--- Work instructions ---
Your copy must start with the line containing "You are a GUI" and end with the last line of the entries, matching them exactly and leaving out every picture.

====

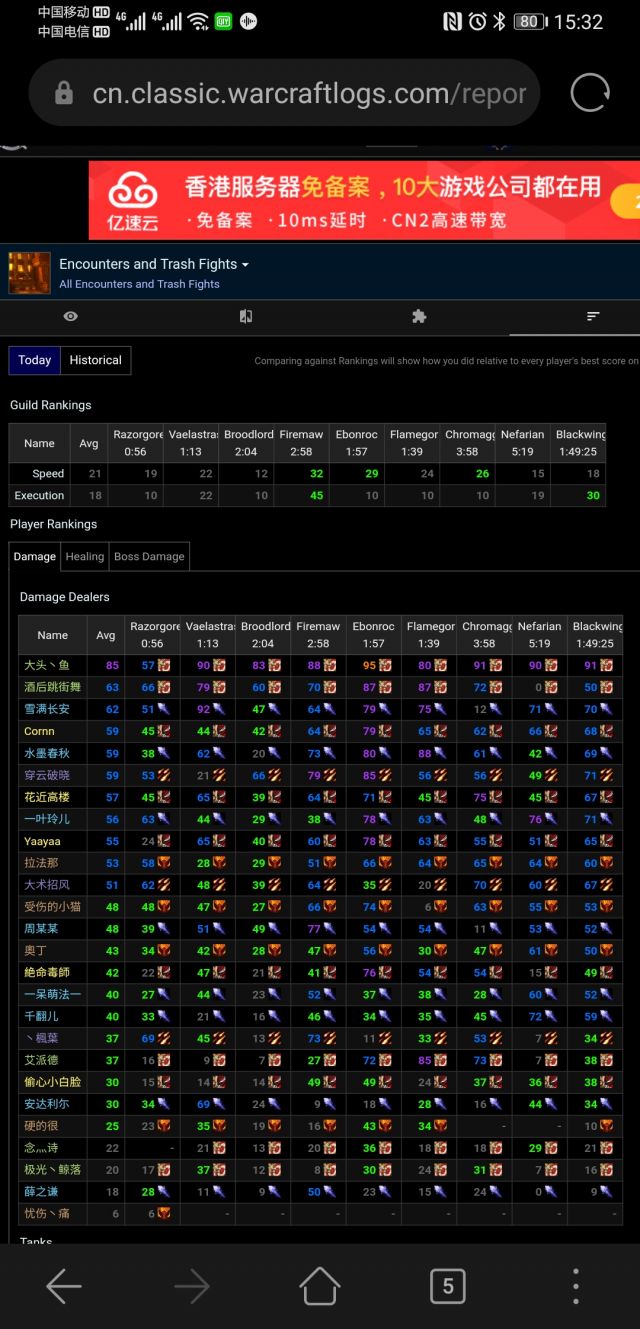Open the Boss Damage tab

(149, 556)
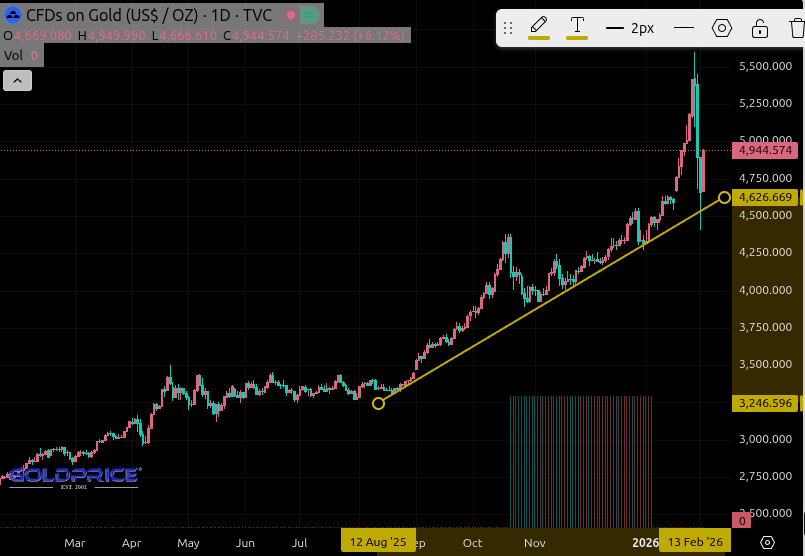Open chart settings gear at bottom right

pos(767,542)
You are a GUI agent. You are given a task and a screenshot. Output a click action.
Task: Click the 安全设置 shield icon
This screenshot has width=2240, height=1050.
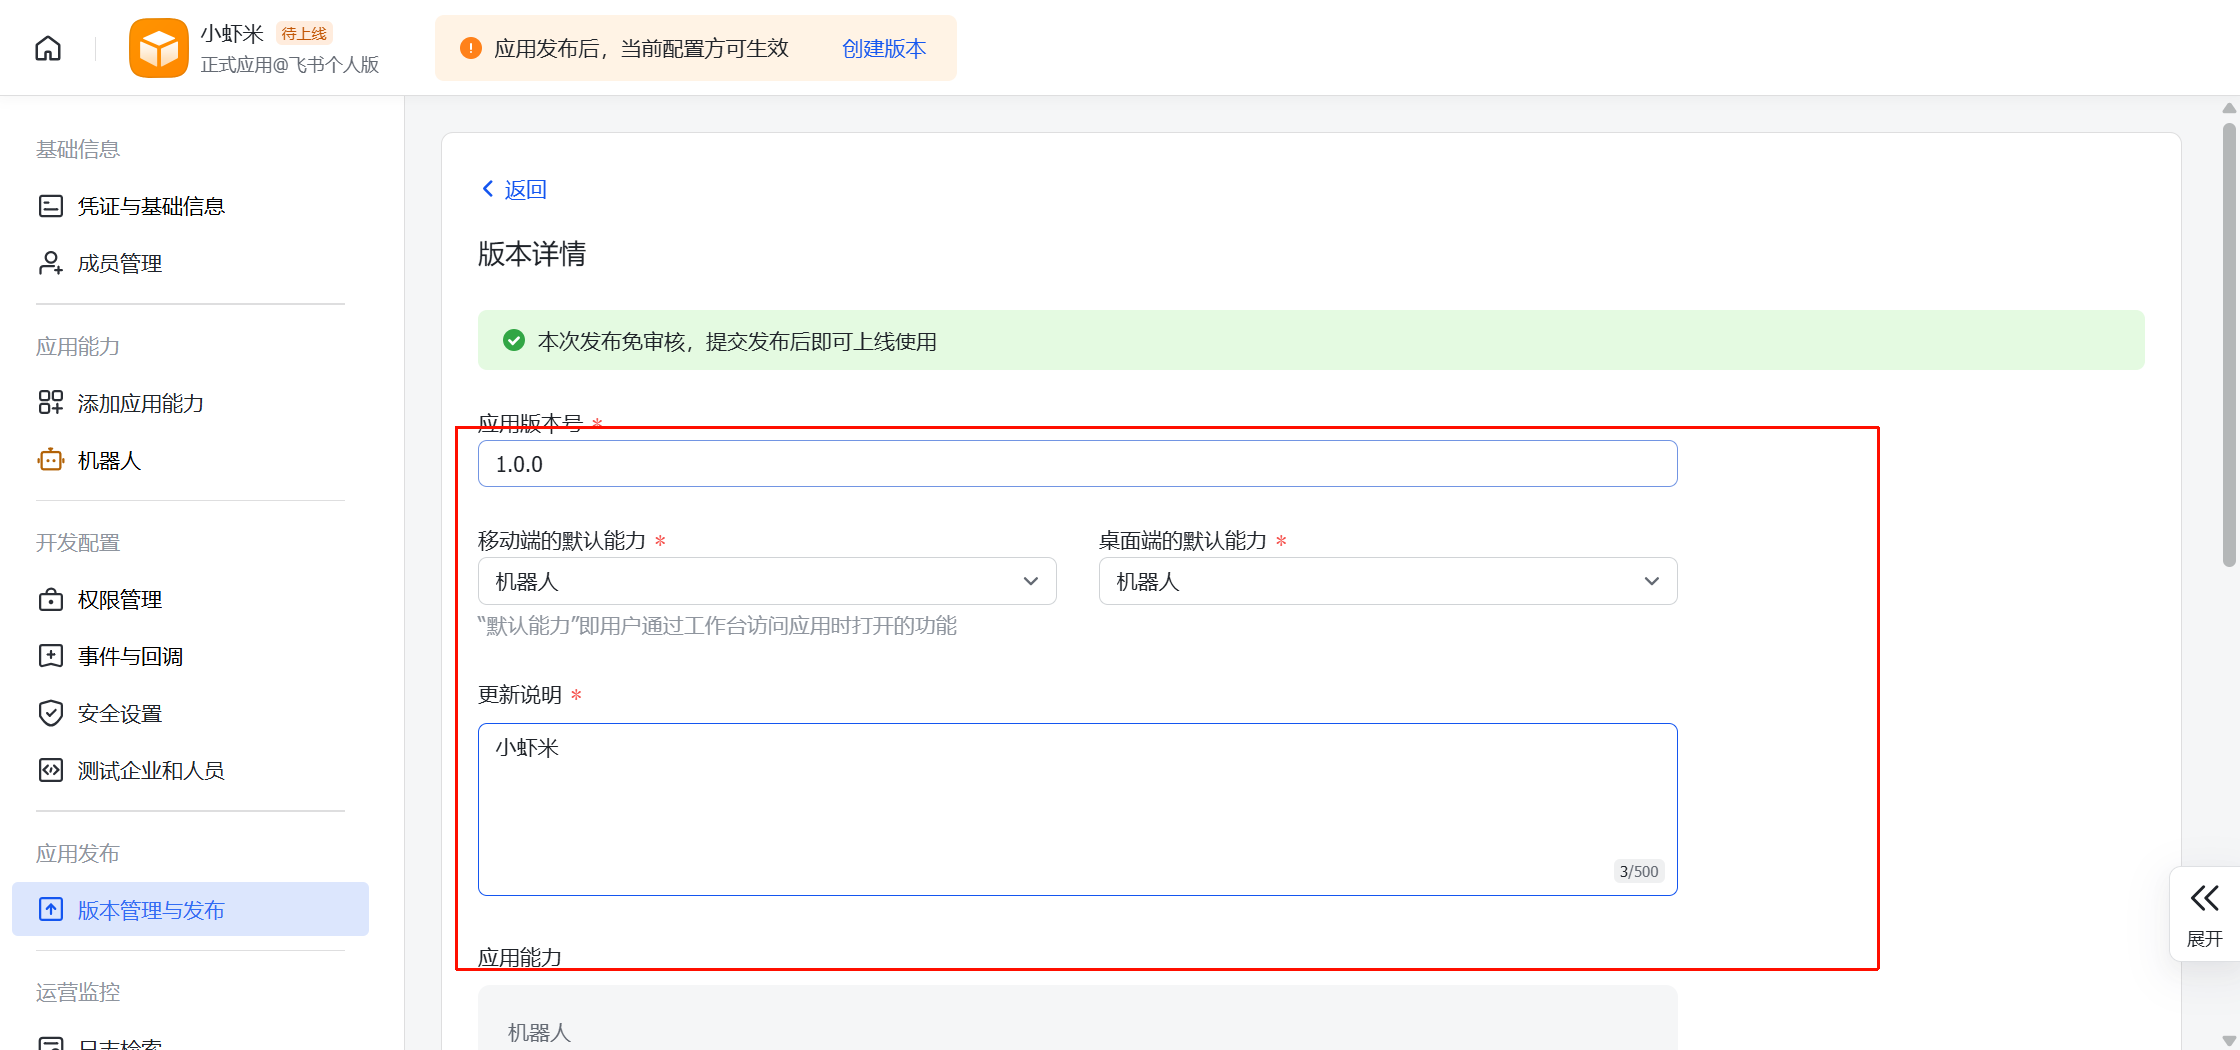coord(50,713)
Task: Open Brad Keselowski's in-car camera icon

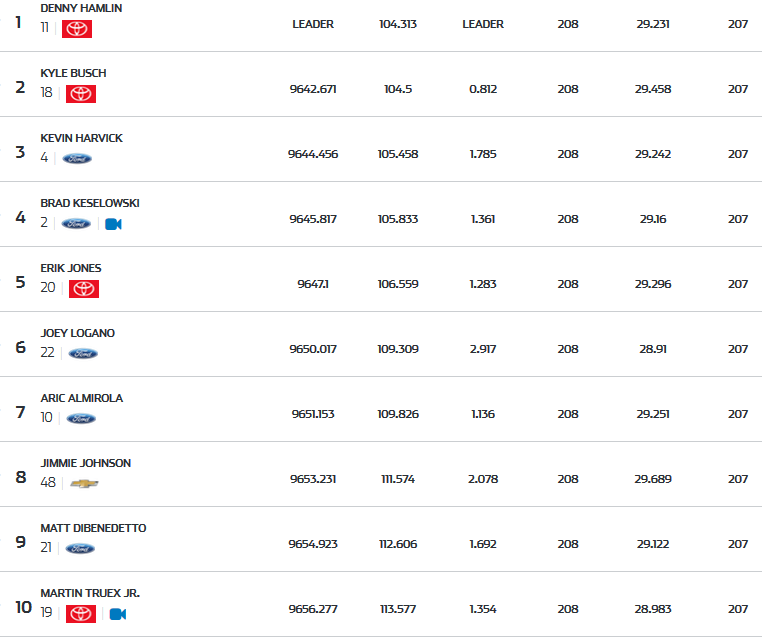Action: click(x=113, y=224)
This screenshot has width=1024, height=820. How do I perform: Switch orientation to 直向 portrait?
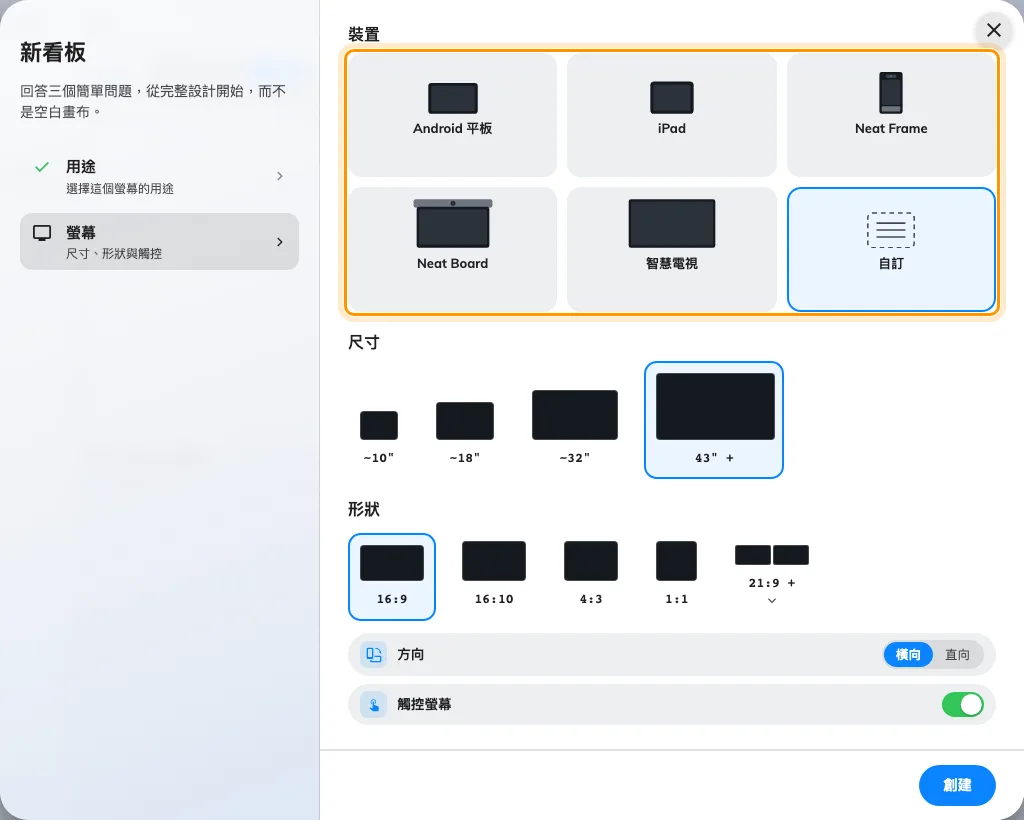(x=957, y=654)
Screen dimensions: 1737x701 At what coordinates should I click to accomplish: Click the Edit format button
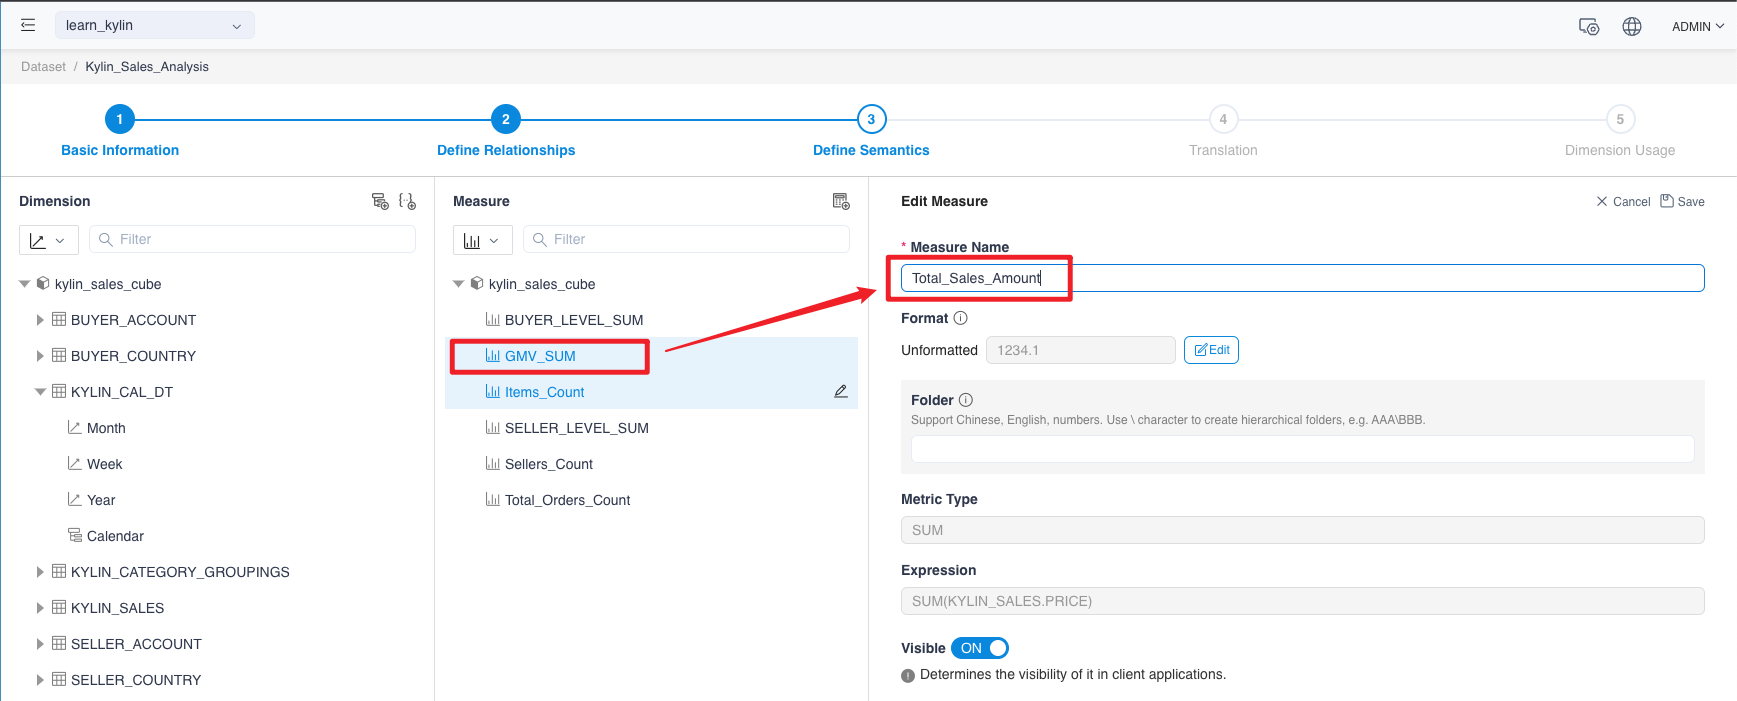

====

--- Result ---
You are a GUI agent. You are given a task and a screenshot. Output a click action.
Task: Click the 安全设置 shield icon
This screenshot has width=2240, height=1050.
coord(50,713)
Task: Open Brad Keselowski's in-car camera icon

Action: click(x=113, y=224)
This screenshot has width=1024, height=820. How do I perform: Switch orientation to 直向 portrait?
(x=957, y=654)
Screen dimensions: 1737x701 At what coordinates should I click to accomplish: Click the Edit format button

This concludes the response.